NOTE 5 Business Combinations

During the nine months ended September 30, 2025, Brown & Brown acquired all of the stock of 13 insurance intermediaries, purchased assets and assumed certain liabilities of 16 insurance intermediaries, and purchased eight books of business (customer accounts) for a total of 37 acquisitions. Additionally, adjustments were recorded to the purchase price allocation of certain prior acquisitions completed within the last twelve months as permitted by Accounting Standards Codification (“ASC”) Topic 805 — Business Combinations (“ASC 805”).

The recorded purchase price for all acquisitions includes an estimation of the fair value of liabilities associated with any potential earn-out provisions. Subsequent changes in the fair value of earn-out obligations are recorded in the Condensed Consolidated Statements of Income when incurred. The fair value of earn-out obligations is based on the present value of the expected future payments to be made to the sellers of the acquired businesses in accordance with the provisions outlined in the respective purchase agreements.

Based on the acquisition date and the complexity of the underlying valuation work, certain amounts included in the Company’s Condensed Consolidated Financial Statements may be provisional and thus subject to further adjustments within the permitted measurement period, as defined in ASC 805. Management often uses independent third-party valuation specialists to assist in finalizing the fair value of assets acquired and liabilities assumed. Fair value adjustments, if any, are most common to the values established for amortizable intangible assets and earnout liabilities, with the offset to goodwill, net of any income tax effect. Provisional estimates were used to initially record the acquisitions of NBS Insurance Agency, Tim Parkman, Inc. and Accession, including for intangible assets, goodwill, customer contract related balances, tax related balances and other asset and liability accounts.
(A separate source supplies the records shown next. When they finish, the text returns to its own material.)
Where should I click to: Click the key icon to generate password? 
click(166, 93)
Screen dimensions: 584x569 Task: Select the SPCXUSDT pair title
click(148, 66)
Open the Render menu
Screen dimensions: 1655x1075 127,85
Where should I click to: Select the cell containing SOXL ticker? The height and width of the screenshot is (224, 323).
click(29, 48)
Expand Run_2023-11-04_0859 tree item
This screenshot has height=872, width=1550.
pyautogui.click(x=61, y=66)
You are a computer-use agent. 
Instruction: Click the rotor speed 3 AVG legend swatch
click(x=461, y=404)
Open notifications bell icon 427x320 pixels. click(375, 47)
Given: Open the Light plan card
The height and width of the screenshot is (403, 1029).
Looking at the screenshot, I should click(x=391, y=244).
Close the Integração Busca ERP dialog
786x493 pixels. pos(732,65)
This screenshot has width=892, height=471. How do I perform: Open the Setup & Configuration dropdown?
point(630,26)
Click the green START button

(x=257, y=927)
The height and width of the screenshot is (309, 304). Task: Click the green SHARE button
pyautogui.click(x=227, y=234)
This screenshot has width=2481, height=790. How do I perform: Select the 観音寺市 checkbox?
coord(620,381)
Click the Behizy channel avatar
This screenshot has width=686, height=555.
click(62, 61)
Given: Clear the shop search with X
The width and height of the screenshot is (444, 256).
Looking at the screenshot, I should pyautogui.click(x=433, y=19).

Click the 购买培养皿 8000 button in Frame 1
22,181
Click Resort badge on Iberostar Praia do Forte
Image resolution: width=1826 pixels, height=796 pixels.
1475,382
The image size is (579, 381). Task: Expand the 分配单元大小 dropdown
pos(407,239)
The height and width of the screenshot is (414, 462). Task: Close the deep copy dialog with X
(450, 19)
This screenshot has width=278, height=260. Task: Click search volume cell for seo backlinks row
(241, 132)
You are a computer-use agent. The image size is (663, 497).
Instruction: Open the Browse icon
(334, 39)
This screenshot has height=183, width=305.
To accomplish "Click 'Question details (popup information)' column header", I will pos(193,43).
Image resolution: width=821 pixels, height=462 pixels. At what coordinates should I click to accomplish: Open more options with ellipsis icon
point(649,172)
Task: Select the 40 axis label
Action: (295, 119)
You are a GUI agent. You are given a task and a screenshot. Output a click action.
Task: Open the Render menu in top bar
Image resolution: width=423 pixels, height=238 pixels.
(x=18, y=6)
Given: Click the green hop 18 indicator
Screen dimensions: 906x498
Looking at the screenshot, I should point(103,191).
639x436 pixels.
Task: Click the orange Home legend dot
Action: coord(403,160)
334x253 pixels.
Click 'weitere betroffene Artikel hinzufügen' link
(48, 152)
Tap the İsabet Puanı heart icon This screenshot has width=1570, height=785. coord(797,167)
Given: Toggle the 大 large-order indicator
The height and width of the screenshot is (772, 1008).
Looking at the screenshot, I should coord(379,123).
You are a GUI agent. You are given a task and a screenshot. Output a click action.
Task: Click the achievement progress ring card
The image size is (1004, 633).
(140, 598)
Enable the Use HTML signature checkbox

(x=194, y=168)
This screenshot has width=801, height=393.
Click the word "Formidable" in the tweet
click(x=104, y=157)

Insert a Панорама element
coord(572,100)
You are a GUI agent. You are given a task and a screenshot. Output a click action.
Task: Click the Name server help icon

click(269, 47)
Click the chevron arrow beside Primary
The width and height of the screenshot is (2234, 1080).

On August 1, 2025, the Company completed the acquisition of RSC, the holding company for Accession Risk Management Group, Inc., a North American insurance distribution platform is composed of specialty insurance and risk management companies, including Risk Strategies, a retail brokerage firm, and One80 Intermediaries, an insurance wholesaler and program manager. The acquisition was completed pursuant to an Agreement and Plan of Merger (the “Merger Agreement”), by and among RSC, the Company, Encore Merger Sub, Inc., a Delaware corporation and wholly owned subsidiary of the Company (“Merger Sub”) and Kelso RSC (Investor), L.P., a Delaware limited partnership, solely in its capacity as the equityholder representative. The aggregate purchase price totaled $9,598 million and included consideration paid at closing of $8,293 million in cash and $612 million in shares of the Company’s common stock, par value $0.10 per share. The acquisition was funded using cash raised from our June 2025 follow-on common stock offering and senior notes issuance.

The Merger Agreement provided for escrowed consideration of $750 million in the form of $250 million of cash and $500 million in shares of the Company’s common stock. Both the cash and shares are held in an escrow account. Escrowed shares, which were issued at closing of the acquisition, totaled approximately 4.5 million shares. The number of shares was determined using an agreed upon share price of $110.57 and $500 million of consideration, as detailed in the Merger Agreement. The total number of shares will not increase in the future.

Once all claims related to certain indemnification matters described in the Merger Agreement are resolved, the remaining amount in the escrow account will be released to the equityholders. The amount of the cash balance will change over time based on payment of any indemnification obligations of the equityholders associated with the discontinued businesses, as well as dividends paid on the shares and interest income earned on the cash. The Company believes this escrow, plus other available funds, is sufficient to cover any potential costs associated with those specified matters subject to indemnification under the Merger Agreement.

The value of the shares and cash in the escrow account are presented within long-term liabilities (other liabilities), and the restricted cash is presented within other assets in the Company's Condensed Consolidated Balance Sheets. The value of the shares placed in escrow change as the share price of the Company increases or decreases as compared to the value at the start of the applicable reporting period. On August 1, 2025, the closing date of the Accession acquisition, each share was valued at $92.00 using our opening share price, for a total amount of $406 million. In accordance with ASC Topic 480 — Distinguishing Liabilities from Equity and ASC Topic 815 — Derivatives and Hedging, periodic share value changes will be recorded as a mark-to-market of the escrow liability in the Company's Condensed Consolidated Statements of Income. This mark-to-market adjustment is non-cash.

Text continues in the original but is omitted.